In 2013, one of the top scientific journals (PNAS) published an article by S. Cole et al. from the University of California Los Angeles entitled “A functional genomic perspective on human well-being” [56]. They measured gene expression in blood leukocytes of 84 Americans, dividing them into two groups based on the type of pleasure they get from life. The first type of pleasure is hedonistic; it is about simple satisfaction of one’s personal needs. The second type represents a deeper eudemonistic pleasure, which is related to the awareness of the importance of one’s existence not only for oneself, but also for others, self-improvement, and pursuit of some higher goals. Surprisingly, a statistically significant difference was observed between the two groups in gene expression of proteins involved in inflammatory reactions of the immune system: in hedonistic type, pleasure significantly increased this expression, and in eudemonistic type – to the contrary, reduced it.
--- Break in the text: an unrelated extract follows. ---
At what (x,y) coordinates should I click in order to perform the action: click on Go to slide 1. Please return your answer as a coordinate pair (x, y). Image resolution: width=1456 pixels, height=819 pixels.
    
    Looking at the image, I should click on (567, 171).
C. Franceschi considers chronic inflammation as one of the main causes of aging (“inflamm-aging”) [57]. This process is known to play an important role in the development of cancer [57]. That is why it would be logical to assume that adherents of hedonistic pleasures will live shorter lives than those choosing eudemonistic pleasures.

This logic could explain a striking observation made recently by V. A. Anisimov and G. M. Zharinov. They compared the average lifespans of musicians playing classical music with those of rock musicians. This was shown to be 70 years for male violinists, and only 45 years for rock musicians. The difference was even bigger for women – 78 against 36.5 years [58, 59]. These figures might be explained by different way of life of classical and rock musicians, but such an explanation is not enough to understand why the average lifespan of female harpists is 81 years and that of female pianists is 74.5 years. (On therapeutic and biochemical effects of classical music, see [60-63]).
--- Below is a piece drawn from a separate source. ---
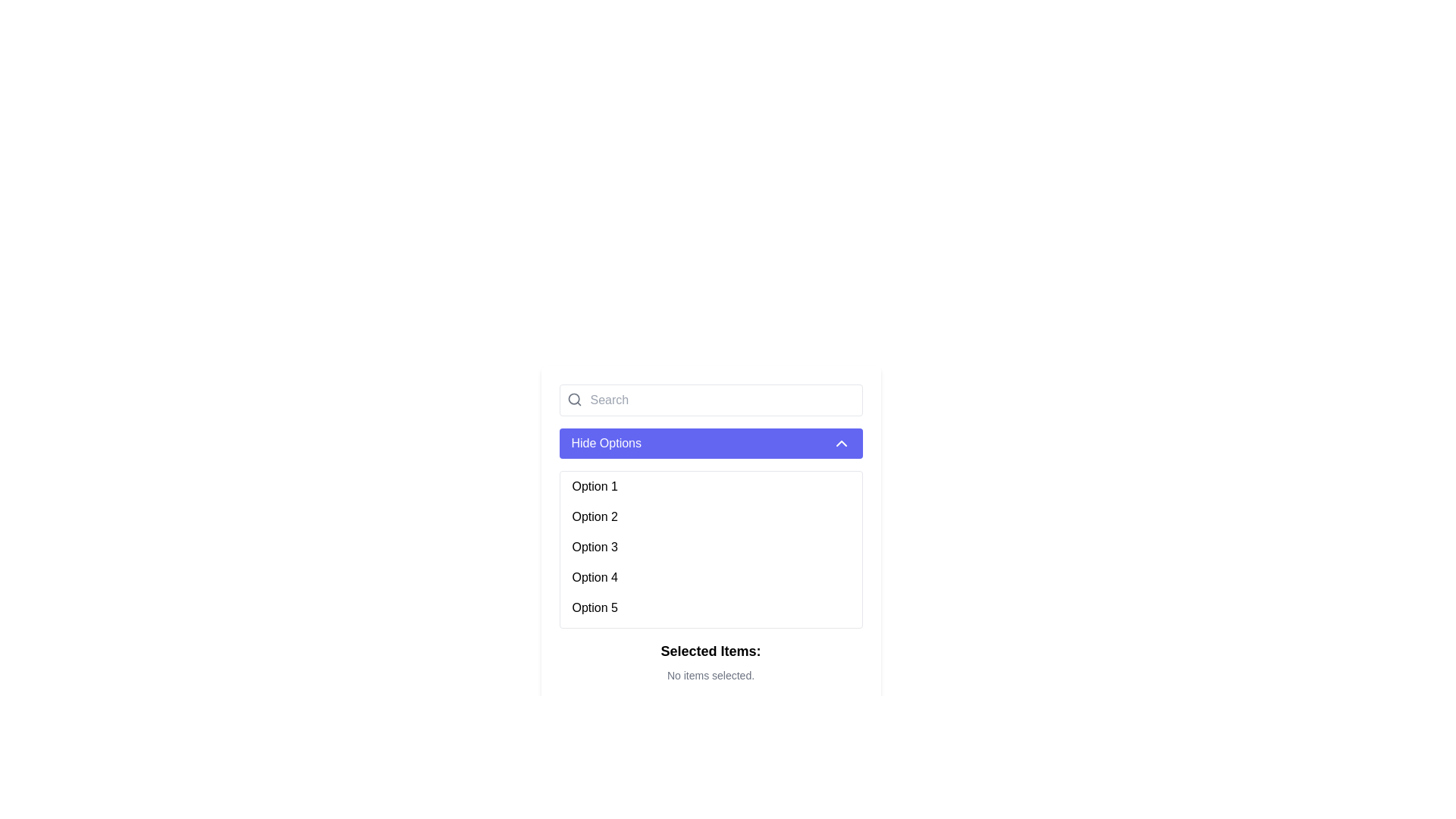  I want to click on the list item labeled 'Option 5', so click(710, 607).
The most recent studies have shown that phenoptotic aging program is controlled by receptor systems that monitor the key parameters of the external and internal environment of the organism. Under unfavorable conditions, when it comes to the survival of the population, the organism can slow down this counterproductive program, reducing evolvability but increasing the chances of individual survival. We can assume that in the case of humans, deceleration of the aging program will be observed in individuals acting for the benefit of communities.

According to Penninx et al. [64], among the many psychological factors, there are two most clearly correlated with longevity: awareness of one’s usefulness to others and maintaining high level of excellence in old age. As for the individuals harmful for the community, they can be eliminated by acute phenoptosis. In the 1920s, cases were recorded when following the shaman’s order, a community of Australian aborigines started singing funeral chants for a still living person, inducing disorders of salt metabolism that killed the victim in just a few days [65]. On the other hand, the geroprotective effect of classical music could be explained by its opposite (i.e. inhibiting) effect on phenoptotic programs. In this context, an important task of gerontology is to elucidate the entire list of factors that stimulate or inhibit the aging program. Understanding of these factors might help one to master his destiny.

In any case, the very fact of adjustability of age-related pathologies by the organism’s control systems is a very strong argument in favor of the concept of aging as a program. It greatly increases the probability of success in deceleration of aging by pharmaceutical compounds inhibiting such a program, for example, mitochondria-addressed antioxidants.

The study is financially supported by the Russian Science Foundation (grant 14-24-00107).